Hmmm, that is quite strange. Could you try running ELMFIRE's debug executable to see if it gives a line number where the erroneous arithmetic operation is occurring?
I recently tried to run the debug executable without an input file, it showed the error occurred at lines 58 and 5 in file elmfire.f90:
#40 0x4c6eb0 in elmfire
at ../../source/elmfire.f90:58
#41 0x4d988f in main
at ../../source/elmfire.f90:5
Hi @yqin123 - just confirming that this issue has been resolved with the change in compiler flags that we figure out earlier this week?

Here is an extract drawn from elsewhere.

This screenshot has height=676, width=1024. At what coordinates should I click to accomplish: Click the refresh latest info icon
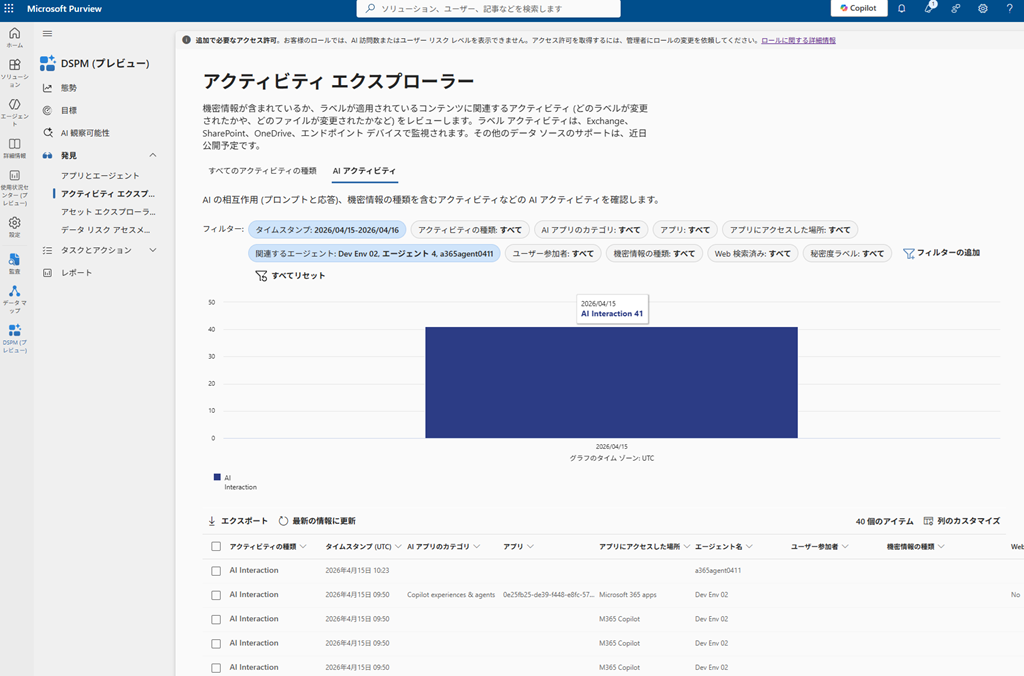(x=284, y=521)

Yes, Thank you very much! @lautenberger
Hi Chris,
I updated the spotting model on my end and tried incorporating the HRR_transient into it.
However, when I run a test case with the Eulerian spotting model activated (using the command
elmfire elmfire.data
), it shows "segmentation fault ..." while outputting results. The results are correct regardless.Meanwhile, when I run the case using the command
elmfire_debug elmfire.data
, it informs me something went wrong with lines 5 and 58 in "elmfire.f90" (suggesting: "Floating-point exception - erroneous arithmetic operation."), without outputting any results.This problem only occurs when I run with my spotting model.
Could you please help me check it out or give me some suggestions on finding out what is wrong? I have attached the test version of ELMFIRE and my test input files here. Please let me know if you need any further clarification. elmfire_public-UMD_SPOTTING_MODEL.zip spotting-test-inputs.zip
Thanks, Yiren